As an example, let's take a look at an organization that hires a graphic designer to design a flyer template and advertising for upcoming community events. A representative of the nonprofit will sit down with the graphic designer and talk about ideas and concepts for the design. She will ask for the designer to produce the materials by Friday, and the two agree on a price for the work. Note that the nonprofit representative didn't ask the designer to work on the designs in their organization’s headquarters. She didn't specify how many hours the designer had to work or under what conditions the work should be completed. The designer had perfect freedom to do the work at midnight, 6 a.m., at a coffee shop, or on her couch. The only consideration was what work was to be performed and when it was due.
The key differentiator between an independent contractor and an employee is control.
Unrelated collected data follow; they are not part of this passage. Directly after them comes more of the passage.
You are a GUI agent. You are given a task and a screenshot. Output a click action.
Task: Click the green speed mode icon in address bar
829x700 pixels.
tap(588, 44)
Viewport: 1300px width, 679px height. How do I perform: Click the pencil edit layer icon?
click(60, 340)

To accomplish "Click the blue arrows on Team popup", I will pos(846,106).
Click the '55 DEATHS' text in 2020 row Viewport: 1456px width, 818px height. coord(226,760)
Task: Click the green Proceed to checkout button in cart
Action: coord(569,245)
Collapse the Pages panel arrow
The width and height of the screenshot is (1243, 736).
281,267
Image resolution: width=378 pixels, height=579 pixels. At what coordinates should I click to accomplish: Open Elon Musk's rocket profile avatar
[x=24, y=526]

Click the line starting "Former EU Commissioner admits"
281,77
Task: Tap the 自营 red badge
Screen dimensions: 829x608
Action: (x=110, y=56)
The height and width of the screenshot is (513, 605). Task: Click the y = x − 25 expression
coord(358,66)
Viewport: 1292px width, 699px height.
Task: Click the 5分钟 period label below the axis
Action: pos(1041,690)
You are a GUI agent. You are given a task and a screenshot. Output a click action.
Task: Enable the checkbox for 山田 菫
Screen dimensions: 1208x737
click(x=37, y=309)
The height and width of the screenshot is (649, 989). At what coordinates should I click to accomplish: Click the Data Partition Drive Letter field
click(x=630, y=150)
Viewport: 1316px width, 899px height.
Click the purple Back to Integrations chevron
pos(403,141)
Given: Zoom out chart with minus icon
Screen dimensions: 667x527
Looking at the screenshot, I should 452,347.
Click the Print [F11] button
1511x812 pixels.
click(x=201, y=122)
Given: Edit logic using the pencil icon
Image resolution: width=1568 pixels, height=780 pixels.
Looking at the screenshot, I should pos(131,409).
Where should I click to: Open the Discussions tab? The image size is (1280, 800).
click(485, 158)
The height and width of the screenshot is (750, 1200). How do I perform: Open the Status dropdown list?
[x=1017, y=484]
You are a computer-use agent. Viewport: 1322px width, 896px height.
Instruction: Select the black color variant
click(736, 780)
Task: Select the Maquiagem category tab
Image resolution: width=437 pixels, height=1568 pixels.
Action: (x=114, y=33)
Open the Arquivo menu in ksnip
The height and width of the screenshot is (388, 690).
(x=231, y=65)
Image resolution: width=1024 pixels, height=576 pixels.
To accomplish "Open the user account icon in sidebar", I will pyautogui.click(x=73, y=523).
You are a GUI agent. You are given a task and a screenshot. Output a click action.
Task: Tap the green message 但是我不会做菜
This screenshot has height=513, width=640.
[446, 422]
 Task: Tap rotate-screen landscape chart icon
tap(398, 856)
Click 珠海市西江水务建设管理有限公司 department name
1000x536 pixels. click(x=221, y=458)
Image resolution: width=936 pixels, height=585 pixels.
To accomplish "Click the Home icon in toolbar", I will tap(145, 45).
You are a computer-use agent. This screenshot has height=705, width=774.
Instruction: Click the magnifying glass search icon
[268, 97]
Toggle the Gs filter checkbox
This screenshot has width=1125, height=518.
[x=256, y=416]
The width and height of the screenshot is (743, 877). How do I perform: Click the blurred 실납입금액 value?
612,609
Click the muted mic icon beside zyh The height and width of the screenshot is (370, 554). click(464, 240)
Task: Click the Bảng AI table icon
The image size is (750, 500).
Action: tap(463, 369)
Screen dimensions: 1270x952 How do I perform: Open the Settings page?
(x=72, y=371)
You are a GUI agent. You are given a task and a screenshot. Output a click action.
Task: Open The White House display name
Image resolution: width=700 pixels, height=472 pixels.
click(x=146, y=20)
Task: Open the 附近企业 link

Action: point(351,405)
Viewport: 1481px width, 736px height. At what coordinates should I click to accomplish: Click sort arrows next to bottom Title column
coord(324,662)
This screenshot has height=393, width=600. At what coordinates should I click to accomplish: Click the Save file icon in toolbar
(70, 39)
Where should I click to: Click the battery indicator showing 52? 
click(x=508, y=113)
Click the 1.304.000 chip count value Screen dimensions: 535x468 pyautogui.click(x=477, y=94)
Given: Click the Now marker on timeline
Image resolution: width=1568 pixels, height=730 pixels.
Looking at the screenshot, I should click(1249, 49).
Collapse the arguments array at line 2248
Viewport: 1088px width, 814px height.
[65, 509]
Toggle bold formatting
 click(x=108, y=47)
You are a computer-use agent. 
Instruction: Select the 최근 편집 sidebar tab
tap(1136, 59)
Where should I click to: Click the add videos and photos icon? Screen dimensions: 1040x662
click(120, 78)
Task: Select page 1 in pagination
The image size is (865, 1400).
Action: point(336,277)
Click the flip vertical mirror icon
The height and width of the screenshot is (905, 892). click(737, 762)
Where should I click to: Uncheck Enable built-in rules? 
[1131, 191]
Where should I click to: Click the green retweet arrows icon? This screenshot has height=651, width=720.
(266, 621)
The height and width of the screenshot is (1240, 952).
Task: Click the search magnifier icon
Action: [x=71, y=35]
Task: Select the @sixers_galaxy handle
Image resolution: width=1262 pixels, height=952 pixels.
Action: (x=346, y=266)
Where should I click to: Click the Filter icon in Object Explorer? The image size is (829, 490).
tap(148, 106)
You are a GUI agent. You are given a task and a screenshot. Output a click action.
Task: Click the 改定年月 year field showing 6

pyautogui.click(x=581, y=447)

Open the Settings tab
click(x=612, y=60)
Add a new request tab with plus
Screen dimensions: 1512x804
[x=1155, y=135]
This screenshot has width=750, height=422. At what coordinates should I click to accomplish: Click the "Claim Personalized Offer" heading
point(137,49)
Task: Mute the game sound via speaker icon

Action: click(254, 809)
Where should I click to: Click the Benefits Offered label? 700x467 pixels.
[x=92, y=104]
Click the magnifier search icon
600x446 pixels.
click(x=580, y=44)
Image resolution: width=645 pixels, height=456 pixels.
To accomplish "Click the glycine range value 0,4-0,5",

If the employer has the legal right to control all of the details of how the services are to be performed, the relationship may have crossed the line into an employment relationship.
Benefits of Working with Independent Contractors
Working with independent contractors is desirable for many nonprofits. They can focus their day-to-day operations on their mission while other experts and professionals are paid for their time and talents to provide much needed services.
Generally, the IRS expects businesses to look at the entirety of the business relationship to determine whether a worker is an independent contractor. The description of what constitutes an employee and an independent worker has some gray areas, and the IRS expects businesses to police themselves on this matter. If the IRS thinks you are abusing the situation, however, and hiring independent contractors to avoid hiring employees and paying the expected taxes, you will owe back taxes and Social Security and Medicare payments.